Exercise objective - Find the line in the entries below that contains "Expand the Ahrefs metrics dropdown". Repeat it exactly, and every line after it through the line that contains "Task: Open the three-dot more options menu".

::::::::::

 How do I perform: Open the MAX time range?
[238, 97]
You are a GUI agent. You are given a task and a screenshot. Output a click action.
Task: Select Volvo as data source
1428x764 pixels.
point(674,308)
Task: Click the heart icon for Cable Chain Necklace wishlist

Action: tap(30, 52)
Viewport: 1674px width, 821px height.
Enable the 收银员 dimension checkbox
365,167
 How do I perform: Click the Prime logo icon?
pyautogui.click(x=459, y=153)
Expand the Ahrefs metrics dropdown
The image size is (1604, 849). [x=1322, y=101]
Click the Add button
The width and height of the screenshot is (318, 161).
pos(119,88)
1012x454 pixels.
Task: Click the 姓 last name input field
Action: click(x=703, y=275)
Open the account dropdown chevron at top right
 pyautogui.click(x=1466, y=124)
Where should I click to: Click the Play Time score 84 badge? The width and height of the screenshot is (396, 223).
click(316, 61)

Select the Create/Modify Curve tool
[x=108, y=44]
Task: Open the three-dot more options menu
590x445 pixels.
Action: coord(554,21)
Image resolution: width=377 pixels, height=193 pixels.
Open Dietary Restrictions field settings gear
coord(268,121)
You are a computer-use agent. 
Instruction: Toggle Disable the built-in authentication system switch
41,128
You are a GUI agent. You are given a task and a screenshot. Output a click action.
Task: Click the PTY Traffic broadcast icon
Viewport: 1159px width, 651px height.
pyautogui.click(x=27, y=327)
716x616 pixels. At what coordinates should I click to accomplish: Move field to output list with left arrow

::::::::::

Result for this exercise -
Expand the Ahrefs metrics dropdown
The image size is (1604, 849). [x=1322, y=101]
Click the Add button
The width and height of the screenshot is (318, 161).
pos(119,88)
1012x454 pixels.
Task: Click the 姓 last name input field
Action: click(x=703, y=275)
Open the account dropdown chevron at top right
 pyautogui.click(x=1466, y=124)
Where should I click to: Click the Play Time score 84 badge? The width and height of the screenshot is (396, 223).
click(316, 61)

Select the Create/Modify Curve tool
[x=108, y=44]
Task: Open the three-dot more options menu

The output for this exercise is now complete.